WORK TO COMPLETE — When the line containing "Screenshot is 412x915." appears in the data below, begin copying there and stop only after the line containing "tunckutlu.com (53, 34)".
------ RECORDS PROVIDED
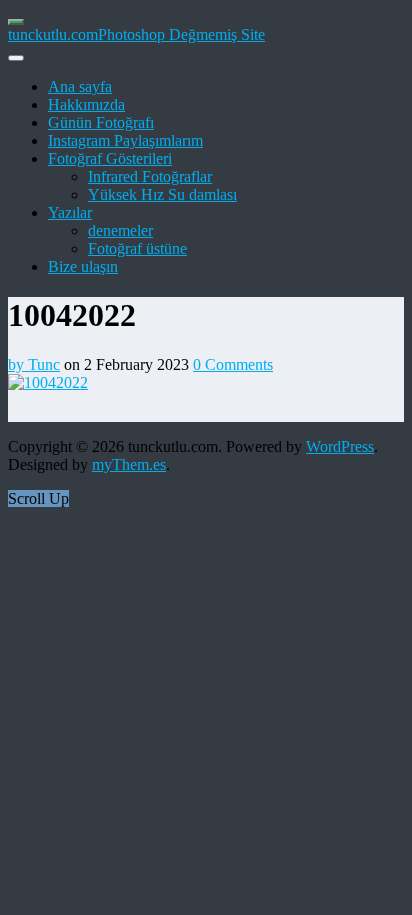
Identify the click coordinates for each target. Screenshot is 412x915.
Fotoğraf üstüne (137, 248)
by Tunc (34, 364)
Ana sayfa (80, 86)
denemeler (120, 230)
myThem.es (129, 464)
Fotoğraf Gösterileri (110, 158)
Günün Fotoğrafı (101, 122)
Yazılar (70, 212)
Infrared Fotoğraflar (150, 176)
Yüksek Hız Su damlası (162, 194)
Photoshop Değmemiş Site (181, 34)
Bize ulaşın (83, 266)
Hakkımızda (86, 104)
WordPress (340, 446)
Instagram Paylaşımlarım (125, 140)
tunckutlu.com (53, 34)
------------
------ RECORDS PROVIDED
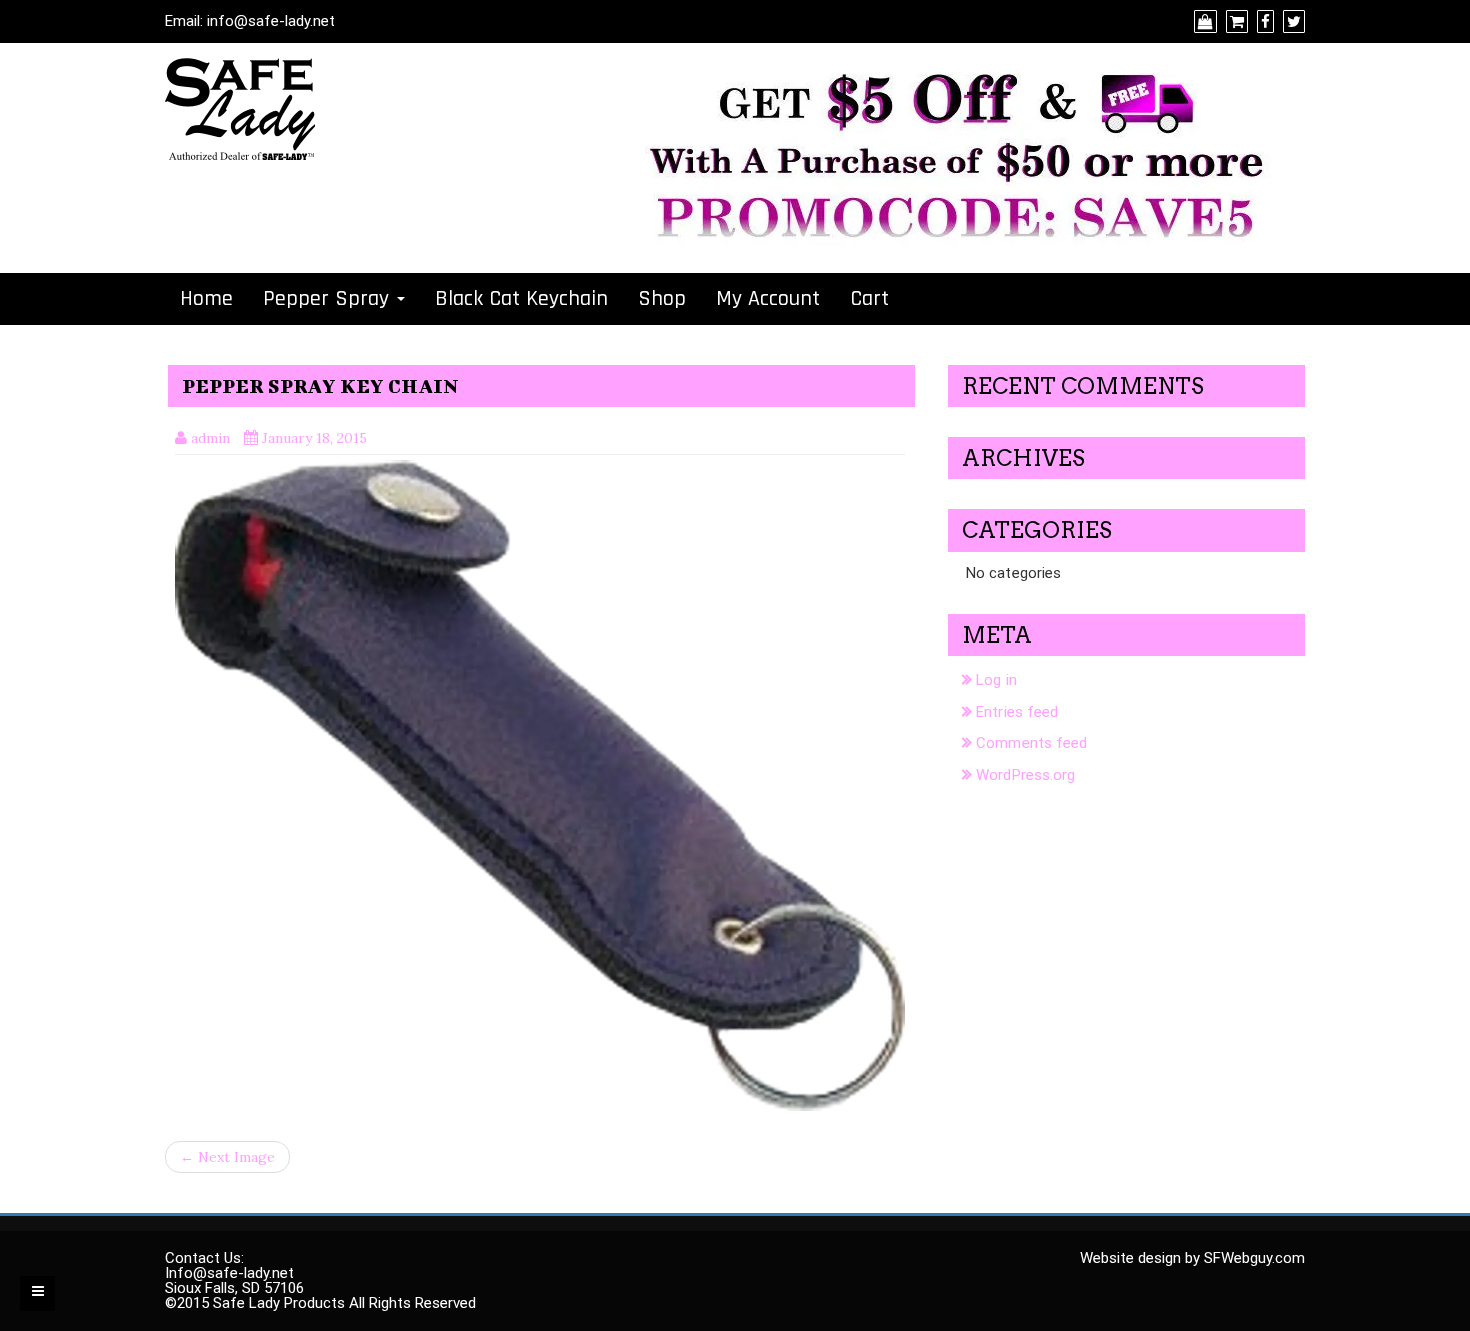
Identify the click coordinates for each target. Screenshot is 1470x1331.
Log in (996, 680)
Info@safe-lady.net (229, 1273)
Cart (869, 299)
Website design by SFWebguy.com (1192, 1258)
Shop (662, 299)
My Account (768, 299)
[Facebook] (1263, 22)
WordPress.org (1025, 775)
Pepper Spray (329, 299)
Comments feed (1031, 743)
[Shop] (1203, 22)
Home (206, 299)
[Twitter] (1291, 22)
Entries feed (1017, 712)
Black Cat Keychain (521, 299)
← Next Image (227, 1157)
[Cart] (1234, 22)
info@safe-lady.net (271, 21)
------------
------ RECORDS PROVIDED
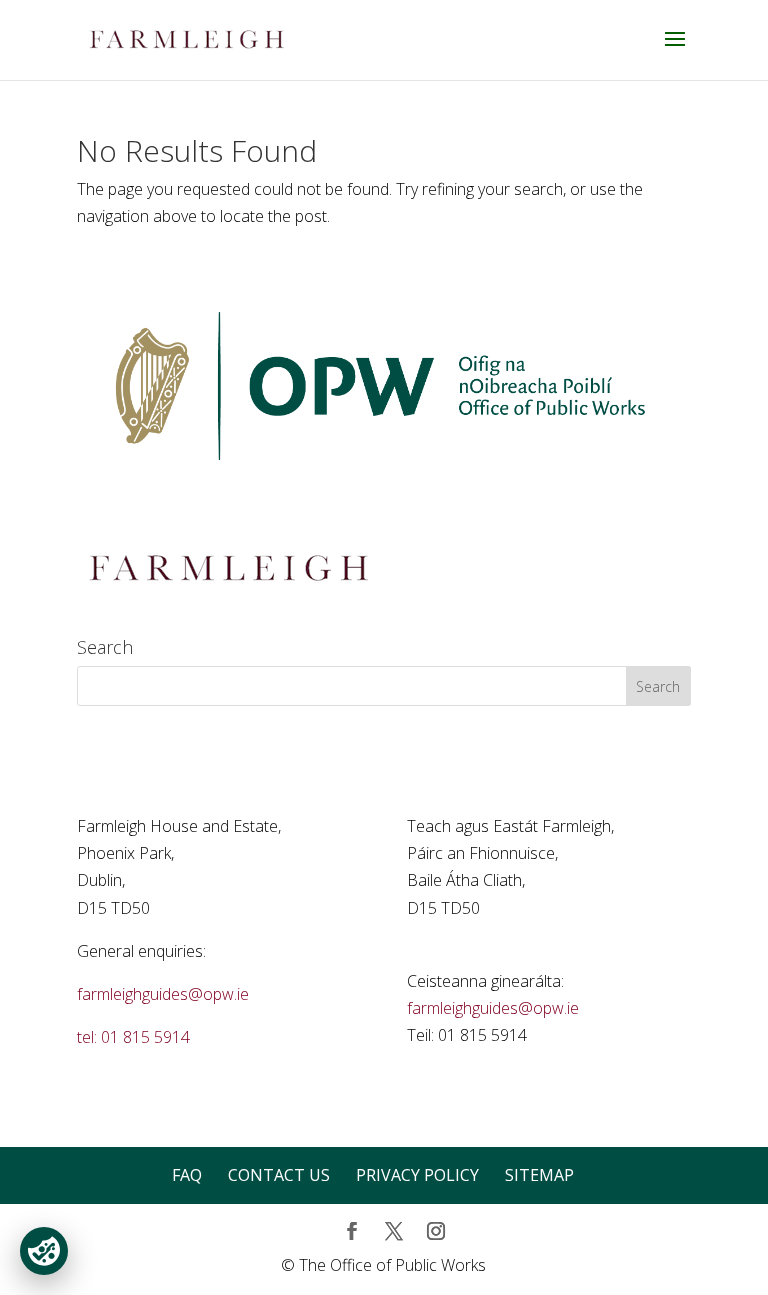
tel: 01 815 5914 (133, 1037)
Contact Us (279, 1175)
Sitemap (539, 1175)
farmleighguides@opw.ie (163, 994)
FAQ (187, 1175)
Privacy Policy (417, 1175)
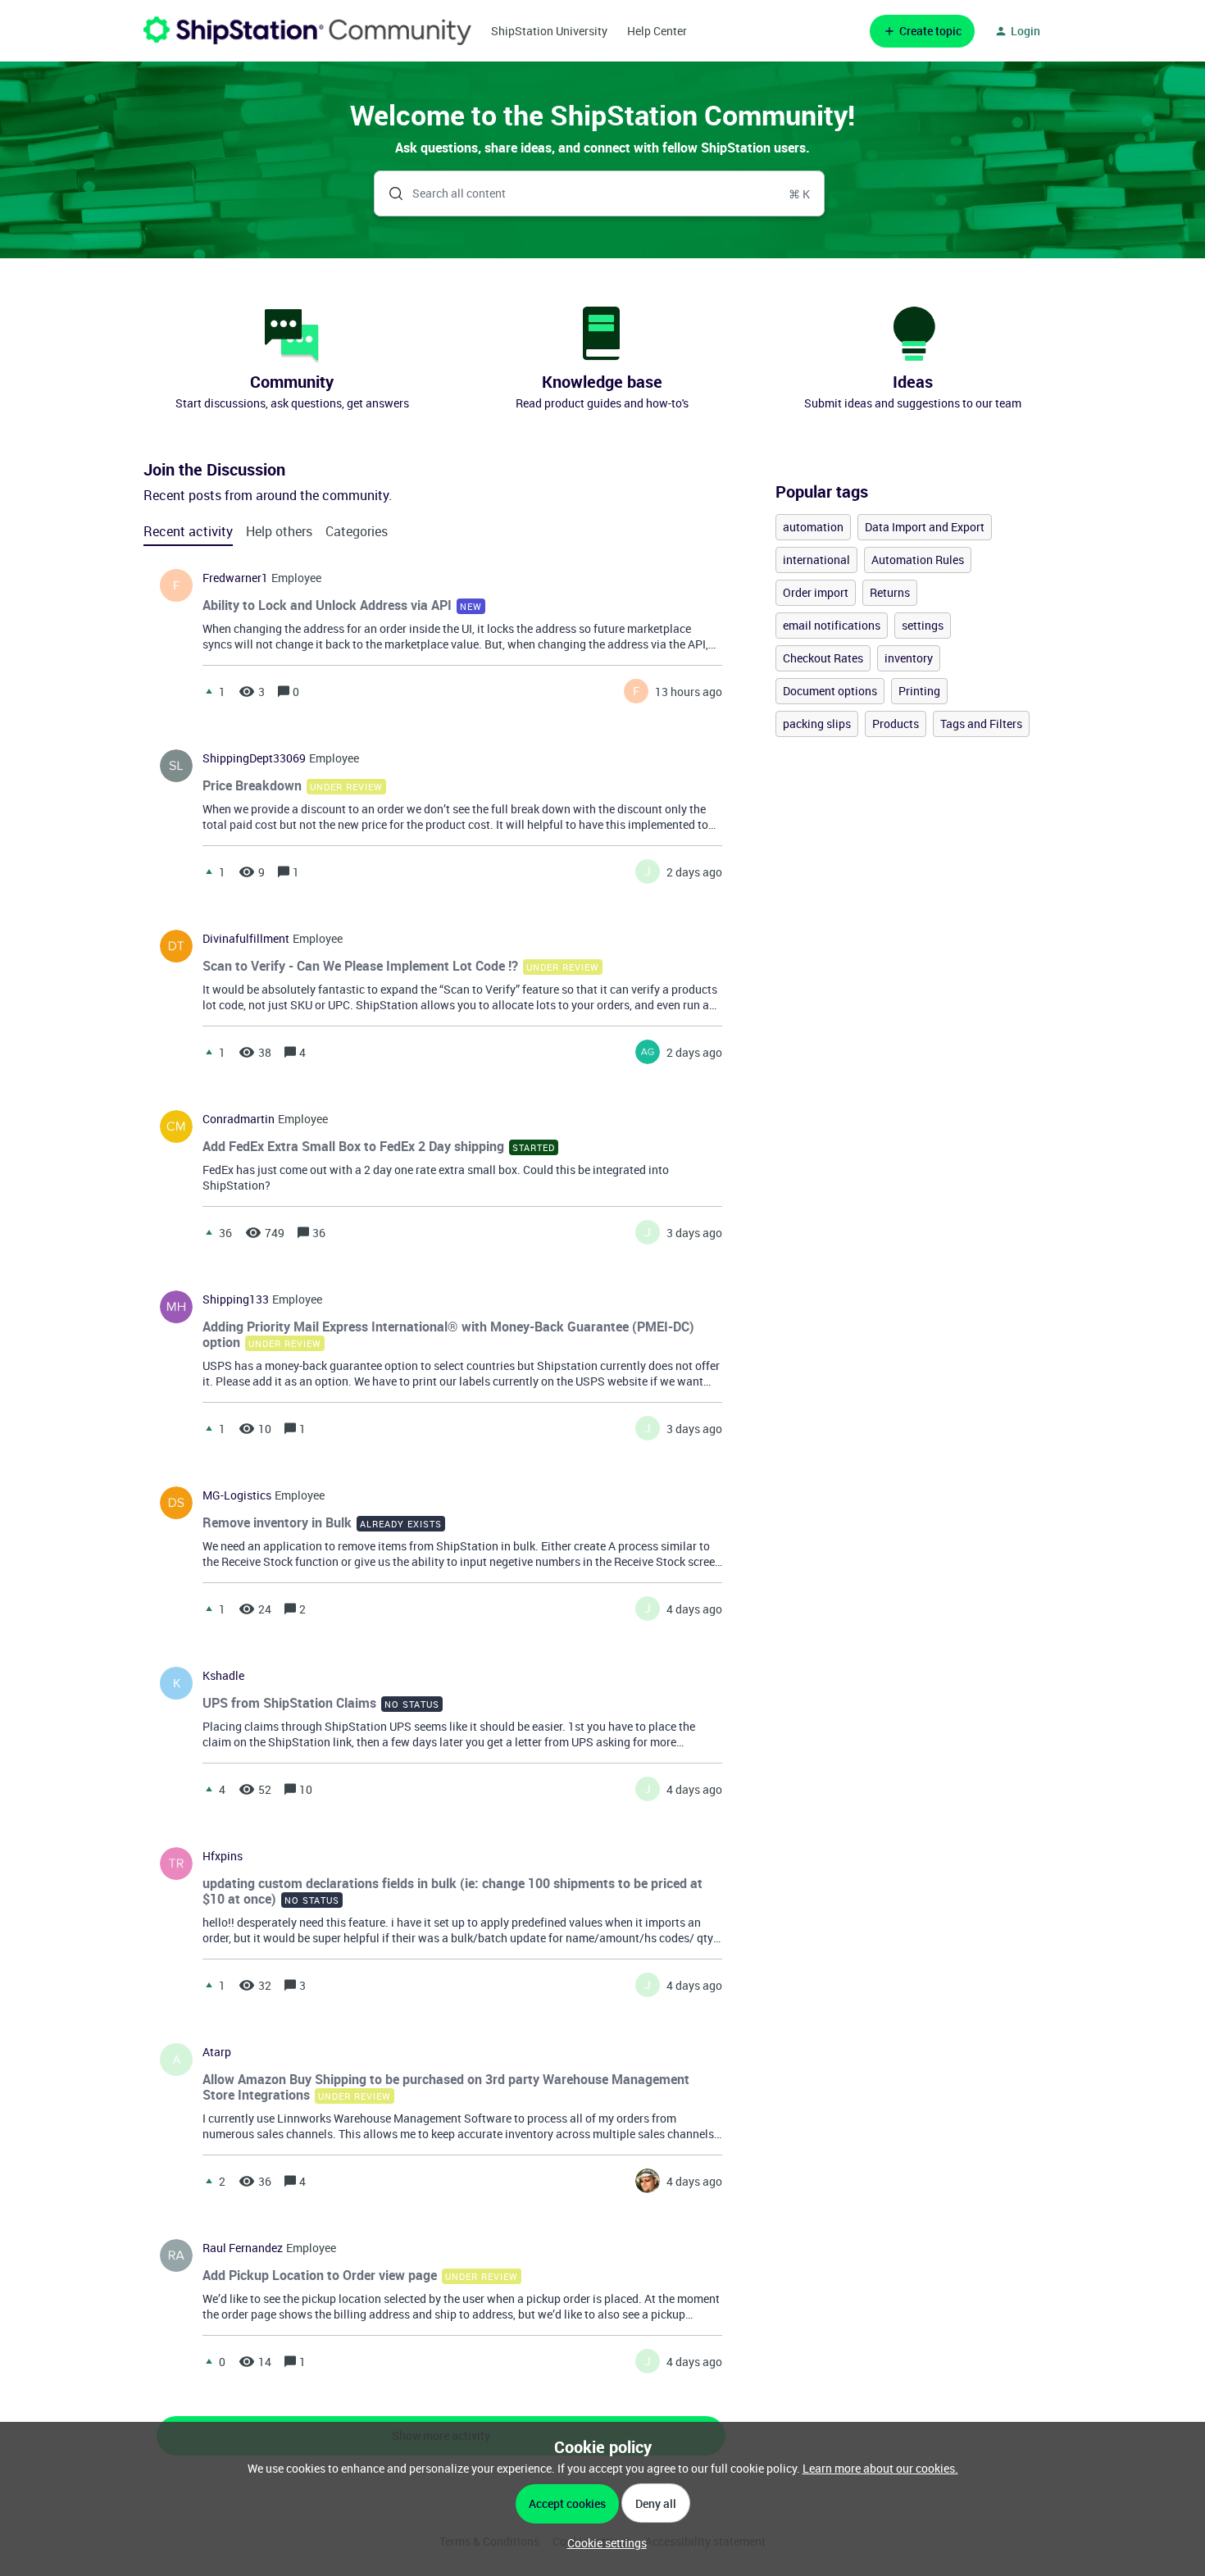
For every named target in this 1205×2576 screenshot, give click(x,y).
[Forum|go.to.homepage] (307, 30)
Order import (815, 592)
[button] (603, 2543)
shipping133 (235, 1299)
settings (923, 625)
------------
EXPECTED ANSWER —
Identify the click coordinates for each target. Screenshot is 412x915.
Fotoğraf üstüne (137, 248)
by Tunc (34, 364)
Ana sayfa (80, 86)
denemeler (120, 230)
myThem.es (129, 464)
Fotoğraf Gösterileri (110, 158)
Günün Fotoğrafı (101, 122)
Yazılar (70, 212)
Infrared Fotoğraflar (150, 176)
Yüksek Hız Su damlası (162, 194)
Photoshop Değmemiş Site (181, 34)
Bize ulaşın (83, 266)
Hakkımızda (86, 104)
WordPress (340, 446)
Instagram Paylaşımlarım (125, 140)
tunckutlu.com (53, 34)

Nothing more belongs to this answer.